In a recent article, Roads and Kingdoms touts “The Rise of Raicilla,” the elixir distilled from agave grown in Mexico’s Jalisco state, whose center of production is our Yelapa. The piece chronicles raicilla’s origins as Yelapa’s local moonshine. Describing Yelapa as “an isolated beach town on Mexico’s Western coast,” the author remembers the first time he tasted raicilla “in a small cafe overlooking the Rio del Tuito in Yelapa.” He chased it with a Mexican Pepsi.
The first time I tasted raicilla I chased it with Mexican Pepsi at a small cafe overlooking the Rio del Tuito in Yelapa, an isolated beach town on Mexico’s Western coast.
The author’s description of raicilla as “smokey, and it warms your throat like whiskey” invoked fond memories of my own experiences of the same in the cafes and beach side shacks for which Yelapa is so well known. Not to mention the trail to La Cascada, where one must pass the lovely rosewood carver who offers a shot with every purchase and who will sell you a liter-sized plastic water bottle full of the stuff. Raicilla, the “local moonshine,” is an integral part of Yelapa’s culture.
And it appears that this integral part of Yelapa culture is also becoming its number one export. Distributor la Venosa Raicilla has been supplying the elixir to a handful of cocktail bars and restaurants in Manhattan and Brooklyn. How’s this for a relaxer: grapefruit juice, lime, Campari and raicilla? Pow!
How’s this for a relaxer: grapefruit juice, lime, Campari and raicilla.
Raicilla’s history mirrors America’s moonshine tradition in some ways. The drink, known as “tequilla’s grandfather,” was banned by the Spanish. According to local lore, this sent distillers of the drink underground. In the US, the moonshine tradition lead to the creation of NASCAR, as moonshiners would rely on souped-up hot-rods in order to evade the authorities as they transported their product. Considering Yelapa’s primary mode of transportation is a burro, I wonder what the Mexican version of NASCAR would be? What would a donkey hot-rod look like?

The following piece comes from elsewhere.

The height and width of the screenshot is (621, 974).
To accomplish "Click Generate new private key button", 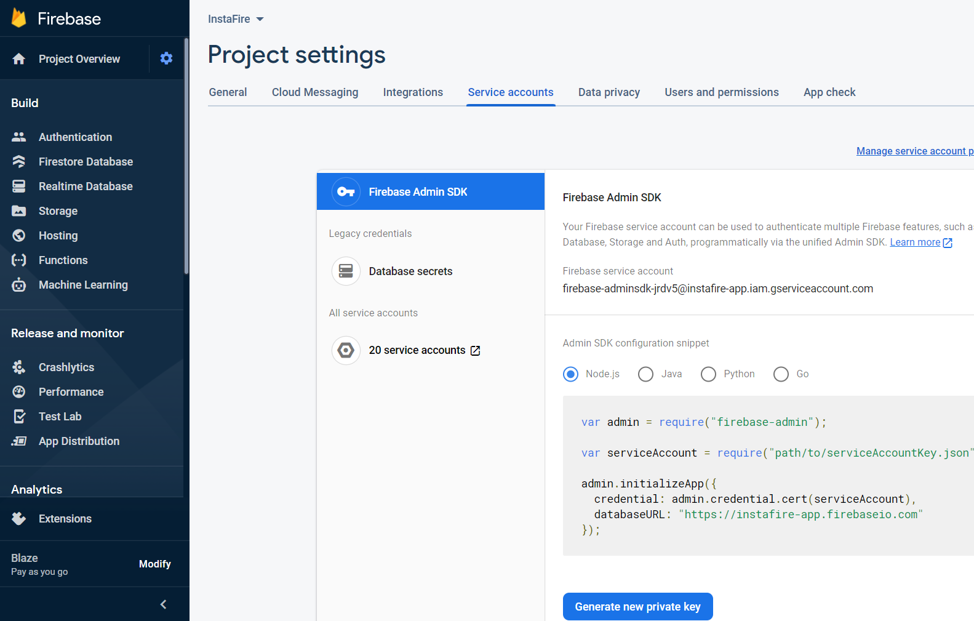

Folks in the know like to think of Yelapa as their own special secret. Considering how this beloved pueblo has stuck to its roots and retained its character over the years, I don’t blame them. But it appears the secret is out. Yelapa’s uniqueness has earned itself a dot on the cultural RADAR and raicilla is becoming its diplomatic lubricant. Hear hear!